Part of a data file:

■ ■ ■

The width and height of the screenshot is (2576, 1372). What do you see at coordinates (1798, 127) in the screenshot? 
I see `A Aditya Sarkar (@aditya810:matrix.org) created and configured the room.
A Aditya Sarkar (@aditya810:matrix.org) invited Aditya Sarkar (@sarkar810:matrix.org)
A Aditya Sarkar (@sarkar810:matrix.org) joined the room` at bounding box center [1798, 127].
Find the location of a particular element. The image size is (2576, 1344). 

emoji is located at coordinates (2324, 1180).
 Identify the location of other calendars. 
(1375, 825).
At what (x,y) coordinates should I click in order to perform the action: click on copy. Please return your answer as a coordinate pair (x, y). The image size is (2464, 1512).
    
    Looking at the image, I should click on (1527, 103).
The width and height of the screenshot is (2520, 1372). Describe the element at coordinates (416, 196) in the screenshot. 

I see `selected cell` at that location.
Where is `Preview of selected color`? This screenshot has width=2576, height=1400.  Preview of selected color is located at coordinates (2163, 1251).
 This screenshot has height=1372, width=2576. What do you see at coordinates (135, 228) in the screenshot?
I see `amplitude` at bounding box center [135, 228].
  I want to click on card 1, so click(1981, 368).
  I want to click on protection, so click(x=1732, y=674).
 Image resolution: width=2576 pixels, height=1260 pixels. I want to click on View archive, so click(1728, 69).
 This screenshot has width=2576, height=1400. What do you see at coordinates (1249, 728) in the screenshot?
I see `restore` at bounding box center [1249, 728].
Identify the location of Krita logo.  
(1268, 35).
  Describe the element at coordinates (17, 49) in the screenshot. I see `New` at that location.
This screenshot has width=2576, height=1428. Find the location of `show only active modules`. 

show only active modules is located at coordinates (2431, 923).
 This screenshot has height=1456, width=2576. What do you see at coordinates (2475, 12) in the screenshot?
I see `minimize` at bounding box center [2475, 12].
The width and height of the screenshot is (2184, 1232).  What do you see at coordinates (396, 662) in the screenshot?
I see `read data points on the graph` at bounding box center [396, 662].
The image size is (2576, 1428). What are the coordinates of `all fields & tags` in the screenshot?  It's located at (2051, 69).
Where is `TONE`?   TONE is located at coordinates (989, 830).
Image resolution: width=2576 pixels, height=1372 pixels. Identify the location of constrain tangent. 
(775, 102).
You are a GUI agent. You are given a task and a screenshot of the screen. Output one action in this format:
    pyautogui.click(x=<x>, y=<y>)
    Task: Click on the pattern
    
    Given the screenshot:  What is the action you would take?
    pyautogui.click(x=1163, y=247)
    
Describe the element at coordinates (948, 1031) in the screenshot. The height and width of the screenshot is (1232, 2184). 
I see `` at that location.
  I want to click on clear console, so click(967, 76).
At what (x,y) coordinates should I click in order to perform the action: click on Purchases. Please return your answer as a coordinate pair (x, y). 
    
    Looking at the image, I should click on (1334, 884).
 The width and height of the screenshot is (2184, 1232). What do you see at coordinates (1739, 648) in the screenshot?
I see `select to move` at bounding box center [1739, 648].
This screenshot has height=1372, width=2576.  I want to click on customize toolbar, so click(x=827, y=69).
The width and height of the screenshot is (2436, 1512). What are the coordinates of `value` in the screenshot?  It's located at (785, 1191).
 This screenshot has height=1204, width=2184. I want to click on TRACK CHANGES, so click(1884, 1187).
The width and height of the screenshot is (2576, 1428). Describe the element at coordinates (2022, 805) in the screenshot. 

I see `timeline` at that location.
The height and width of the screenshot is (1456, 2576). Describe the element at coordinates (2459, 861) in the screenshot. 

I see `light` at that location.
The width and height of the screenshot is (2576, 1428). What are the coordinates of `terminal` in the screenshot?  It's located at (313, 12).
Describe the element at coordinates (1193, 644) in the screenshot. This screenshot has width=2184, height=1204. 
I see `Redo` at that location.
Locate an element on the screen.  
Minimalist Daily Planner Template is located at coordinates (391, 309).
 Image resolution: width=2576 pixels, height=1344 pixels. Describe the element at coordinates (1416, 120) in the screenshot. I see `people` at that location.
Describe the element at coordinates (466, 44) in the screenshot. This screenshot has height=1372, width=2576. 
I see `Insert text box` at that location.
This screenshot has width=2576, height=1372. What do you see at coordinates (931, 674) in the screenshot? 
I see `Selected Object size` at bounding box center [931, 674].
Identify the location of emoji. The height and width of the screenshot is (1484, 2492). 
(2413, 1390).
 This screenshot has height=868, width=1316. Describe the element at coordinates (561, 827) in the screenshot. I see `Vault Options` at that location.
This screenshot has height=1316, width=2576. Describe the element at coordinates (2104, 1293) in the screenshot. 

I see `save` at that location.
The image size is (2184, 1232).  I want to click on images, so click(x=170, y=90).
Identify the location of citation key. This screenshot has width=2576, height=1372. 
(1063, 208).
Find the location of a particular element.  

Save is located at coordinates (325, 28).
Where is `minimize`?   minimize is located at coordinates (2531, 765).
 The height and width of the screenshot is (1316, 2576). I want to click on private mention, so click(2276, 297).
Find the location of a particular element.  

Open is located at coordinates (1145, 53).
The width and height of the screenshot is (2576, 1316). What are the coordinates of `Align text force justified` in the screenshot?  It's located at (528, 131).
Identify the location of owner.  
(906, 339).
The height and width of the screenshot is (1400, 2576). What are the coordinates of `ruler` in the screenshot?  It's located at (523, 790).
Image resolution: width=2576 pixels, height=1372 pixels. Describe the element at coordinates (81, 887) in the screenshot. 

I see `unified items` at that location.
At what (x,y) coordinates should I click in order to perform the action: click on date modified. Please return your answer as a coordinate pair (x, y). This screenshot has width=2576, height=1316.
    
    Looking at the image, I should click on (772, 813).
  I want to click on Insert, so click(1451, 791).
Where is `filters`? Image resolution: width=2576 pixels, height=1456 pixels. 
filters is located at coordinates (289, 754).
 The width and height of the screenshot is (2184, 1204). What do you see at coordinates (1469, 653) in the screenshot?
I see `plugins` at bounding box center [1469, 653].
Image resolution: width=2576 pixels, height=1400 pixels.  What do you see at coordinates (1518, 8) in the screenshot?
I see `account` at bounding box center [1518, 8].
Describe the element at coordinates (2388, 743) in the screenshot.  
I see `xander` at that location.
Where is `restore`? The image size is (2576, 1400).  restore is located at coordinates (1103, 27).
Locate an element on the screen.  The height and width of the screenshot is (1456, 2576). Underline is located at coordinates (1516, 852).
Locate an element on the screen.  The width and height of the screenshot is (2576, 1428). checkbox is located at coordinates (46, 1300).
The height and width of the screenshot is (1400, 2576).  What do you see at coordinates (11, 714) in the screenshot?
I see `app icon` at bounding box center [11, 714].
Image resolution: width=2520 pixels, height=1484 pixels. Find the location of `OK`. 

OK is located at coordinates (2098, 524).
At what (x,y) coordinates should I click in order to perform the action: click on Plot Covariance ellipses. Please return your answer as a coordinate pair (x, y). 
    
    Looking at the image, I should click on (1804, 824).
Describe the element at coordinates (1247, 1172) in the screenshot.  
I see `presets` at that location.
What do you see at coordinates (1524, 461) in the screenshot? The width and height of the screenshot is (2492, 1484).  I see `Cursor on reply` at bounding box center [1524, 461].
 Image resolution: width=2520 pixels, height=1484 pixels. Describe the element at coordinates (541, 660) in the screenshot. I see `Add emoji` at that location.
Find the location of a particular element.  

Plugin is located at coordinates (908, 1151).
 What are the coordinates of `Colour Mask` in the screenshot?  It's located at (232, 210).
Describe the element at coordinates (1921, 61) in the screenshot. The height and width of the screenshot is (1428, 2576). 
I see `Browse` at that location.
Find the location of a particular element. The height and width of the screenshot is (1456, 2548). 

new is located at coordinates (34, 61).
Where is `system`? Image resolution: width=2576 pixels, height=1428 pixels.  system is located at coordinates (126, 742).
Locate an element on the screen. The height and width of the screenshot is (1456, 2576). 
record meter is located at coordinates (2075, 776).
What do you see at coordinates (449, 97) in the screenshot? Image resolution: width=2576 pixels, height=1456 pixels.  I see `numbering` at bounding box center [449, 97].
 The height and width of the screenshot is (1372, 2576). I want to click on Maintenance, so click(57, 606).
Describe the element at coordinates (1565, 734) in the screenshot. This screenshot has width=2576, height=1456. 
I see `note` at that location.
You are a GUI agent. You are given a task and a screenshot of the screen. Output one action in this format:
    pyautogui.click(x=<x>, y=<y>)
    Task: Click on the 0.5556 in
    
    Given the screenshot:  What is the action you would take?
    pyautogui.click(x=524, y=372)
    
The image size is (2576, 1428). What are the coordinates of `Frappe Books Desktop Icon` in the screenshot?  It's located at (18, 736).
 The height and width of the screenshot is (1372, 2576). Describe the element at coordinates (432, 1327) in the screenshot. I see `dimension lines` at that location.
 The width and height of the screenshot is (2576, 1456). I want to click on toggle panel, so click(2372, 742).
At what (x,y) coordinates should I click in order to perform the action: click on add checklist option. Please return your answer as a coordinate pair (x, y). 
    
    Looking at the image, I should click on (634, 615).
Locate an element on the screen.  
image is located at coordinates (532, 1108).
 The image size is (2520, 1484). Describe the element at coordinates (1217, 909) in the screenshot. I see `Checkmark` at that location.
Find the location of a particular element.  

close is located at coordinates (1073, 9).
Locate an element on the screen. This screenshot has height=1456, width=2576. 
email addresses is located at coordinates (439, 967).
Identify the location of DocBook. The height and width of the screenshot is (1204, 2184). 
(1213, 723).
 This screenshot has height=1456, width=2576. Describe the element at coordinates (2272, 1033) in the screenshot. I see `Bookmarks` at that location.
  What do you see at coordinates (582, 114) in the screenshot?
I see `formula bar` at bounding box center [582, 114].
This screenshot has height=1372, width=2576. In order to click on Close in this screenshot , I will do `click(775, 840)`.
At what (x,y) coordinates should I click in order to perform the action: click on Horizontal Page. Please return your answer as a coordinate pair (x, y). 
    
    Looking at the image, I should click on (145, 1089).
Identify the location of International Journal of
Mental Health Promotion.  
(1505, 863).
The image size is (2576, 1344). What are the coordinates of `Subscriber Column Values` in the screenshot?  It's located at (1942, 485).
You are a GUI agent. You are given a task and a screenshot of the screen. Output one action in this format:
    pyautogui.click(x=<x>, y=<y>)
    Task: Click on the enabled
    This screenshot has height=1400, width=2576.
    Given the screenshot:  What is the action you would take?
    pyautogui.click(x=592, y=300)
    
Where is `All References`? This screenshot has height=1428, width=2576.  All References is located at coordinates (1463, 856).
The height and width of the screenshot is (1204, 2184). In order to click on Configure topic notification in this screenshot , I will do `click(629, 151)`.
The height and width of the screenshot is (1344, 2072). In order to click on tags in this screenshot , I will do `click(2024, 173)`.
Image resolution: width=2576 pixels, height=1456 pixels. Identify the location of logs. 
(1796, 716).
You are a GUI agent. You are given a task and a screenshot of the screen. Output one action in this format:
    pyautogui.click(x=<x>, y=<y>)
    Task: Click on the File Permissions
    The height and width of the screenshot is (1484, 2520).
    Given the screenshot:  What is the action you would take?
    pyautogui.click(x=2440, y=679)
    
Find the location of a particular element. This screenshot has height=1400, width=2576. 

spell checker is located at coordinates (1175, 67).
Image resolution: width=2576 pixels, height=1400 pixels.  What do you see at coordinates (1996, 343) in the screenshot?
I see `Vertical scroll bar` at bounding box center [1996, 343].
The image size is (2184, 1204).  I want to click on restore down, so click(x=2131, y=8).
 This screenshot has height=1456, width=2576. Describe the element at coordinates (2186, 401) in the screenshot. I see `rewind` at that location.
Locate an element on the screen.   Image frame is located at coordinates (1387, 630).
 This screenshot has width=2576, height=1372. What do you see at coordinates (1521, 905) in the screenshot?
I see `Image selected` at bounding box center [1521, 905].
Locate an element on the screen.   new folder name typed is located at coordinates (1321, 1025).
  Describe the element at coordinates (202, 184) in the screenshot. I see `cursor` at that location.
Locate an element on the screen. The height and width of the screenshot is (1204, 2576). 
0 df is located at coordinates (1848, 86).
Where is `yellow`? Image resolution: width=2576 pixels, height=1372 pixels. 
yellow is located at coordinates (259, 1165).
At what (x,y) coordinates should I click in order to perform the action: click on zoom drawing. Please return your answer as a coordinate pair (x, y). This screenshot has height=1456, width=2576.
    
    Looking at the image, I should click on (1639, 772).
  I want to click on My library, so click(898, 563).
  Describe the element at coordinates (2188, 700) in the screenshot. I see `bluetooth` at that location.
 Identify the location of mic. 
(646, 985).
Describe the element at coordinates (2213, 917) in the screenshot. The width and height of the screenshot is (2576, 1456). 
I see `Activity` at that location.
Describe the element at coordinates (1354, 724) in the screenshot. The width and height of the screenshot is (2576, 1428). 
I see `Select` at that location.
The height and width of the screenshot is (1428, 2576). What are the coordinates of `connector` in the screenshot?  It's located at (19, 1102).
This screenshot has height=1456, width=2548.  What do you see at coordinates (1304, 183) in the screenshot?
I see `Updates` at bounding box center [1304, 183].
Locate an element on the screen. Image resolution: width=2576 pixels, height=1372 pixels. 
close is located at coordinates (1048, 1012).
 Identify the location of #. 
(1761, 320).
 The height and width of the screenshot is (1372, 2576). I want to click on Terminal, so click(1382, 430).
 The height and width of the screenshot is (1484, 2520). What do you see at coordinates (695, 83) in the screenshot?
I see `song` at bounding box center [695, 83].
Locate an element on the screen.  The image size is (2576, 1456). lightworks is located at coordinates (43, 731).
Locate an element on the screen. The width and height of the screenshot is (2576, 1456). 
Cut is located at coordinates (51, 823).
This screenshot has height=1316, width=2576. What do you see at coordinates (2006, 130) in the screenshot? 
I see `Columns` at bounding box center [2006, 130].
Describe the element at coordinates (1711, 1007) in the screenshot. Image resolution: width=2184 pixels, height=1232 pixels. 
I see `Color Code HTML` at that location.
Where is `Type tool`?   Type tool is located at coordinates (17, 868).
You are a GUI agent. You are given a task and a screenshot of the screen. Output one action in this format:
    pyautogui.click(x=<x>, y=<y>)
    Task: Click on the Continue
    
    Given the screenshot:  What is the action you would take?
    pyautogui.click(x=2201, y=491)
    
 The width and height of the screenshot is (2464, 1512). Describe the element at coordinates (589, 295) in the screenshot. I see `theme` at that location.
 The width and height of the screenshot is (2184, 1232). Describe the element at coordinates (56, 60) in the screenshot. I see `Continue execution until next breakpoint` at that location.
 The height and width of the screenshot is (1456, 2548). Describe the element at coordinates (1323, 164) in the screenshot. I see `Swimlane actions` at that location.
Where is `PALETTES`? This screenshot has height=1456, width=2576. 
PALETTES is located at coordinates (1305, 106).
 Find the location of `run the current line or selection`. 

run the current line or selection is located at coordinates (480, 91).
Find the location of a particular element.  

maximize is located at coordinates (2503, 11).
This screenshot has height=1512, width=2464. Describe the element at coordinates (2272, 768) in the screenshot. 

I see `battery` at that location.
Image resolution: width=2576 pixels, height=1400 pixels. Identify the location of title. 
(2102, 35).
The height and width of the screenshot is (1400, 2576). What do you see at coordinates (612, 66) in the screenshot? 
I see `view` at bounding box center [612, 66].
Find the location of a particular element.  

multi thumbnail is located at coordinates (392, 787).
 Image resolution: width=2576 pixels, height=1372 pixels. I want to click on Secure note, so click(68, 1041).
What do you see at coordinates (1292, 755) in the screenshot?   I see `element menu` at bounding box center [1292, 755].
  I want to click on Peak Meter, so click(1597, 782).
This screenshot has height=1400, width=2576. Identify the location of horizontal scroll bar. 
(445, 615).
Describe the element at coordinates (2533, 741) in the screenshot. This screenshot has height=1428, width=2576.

■ ■ ■

TASK DETAILS :: Please edit the records from the beginning through the line that contains "A Aditya Sarkar (@sarkar810:matrix.org)", replacing "What do you see" with "What is shown" and leaving everything else unchanged.

SOLUTION TO THIS PROBLEM ::
The width and height of the screenshot is (2576, 1372). What is shown at coordinates (1798, 127) in the screenshot? 
I see `A Aditya Sarkar (@aditya810:matrix.org) created and configured the room.
A Aditya Sarkar (@aditya810:matrix.org) invited Aditya Sarkar (@sarkar810:matrix.org)
A Aditya Sarkar (@sarkar810:matrix.org) joined the room` at bounding box center [1798, 127].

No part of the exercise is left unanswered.